Kamis, 16 April 2015

Once Upon A Time In The Forest Part 6




Tidak ada yang bisa dilakukan Forst untuk menghentikan air mata seorang gadis. Ia hanya bisa bersabar dan menunggu hingga air mata itu reda dengan sendirinya. Dan begitu Givka berhenti menangis, ia melepaskan pelukannya. Lantas merasa malu atas apa yang dilakukannya. Forst cepat-cepat mengucap maaf diikuti tawa kecil Givka yang malah berujar terima kasih.

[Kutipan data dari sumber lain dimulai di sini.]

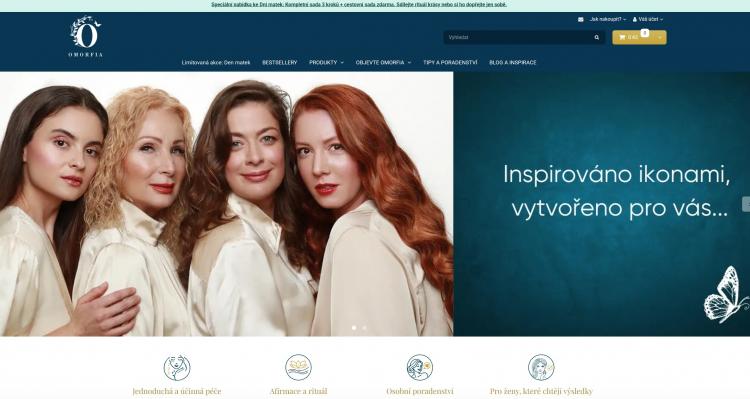The image size is (750, 399).
Task: Focus the search input field
Action: (x=518, y=37)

Forst melangkah lebar menuju ke kamarnya dengan wajah terbakar. Ia langsung pamit begitu saja dengan alasan ingin beristirahat dan mempersiapkan pertarungan esok hari. Menurut info yang didengar Forst, Zestorian adalah makhluk yang tidak mudah menyerah. Mereka pasti akan kembali lagi besok untuk melanjutkan penyerangan.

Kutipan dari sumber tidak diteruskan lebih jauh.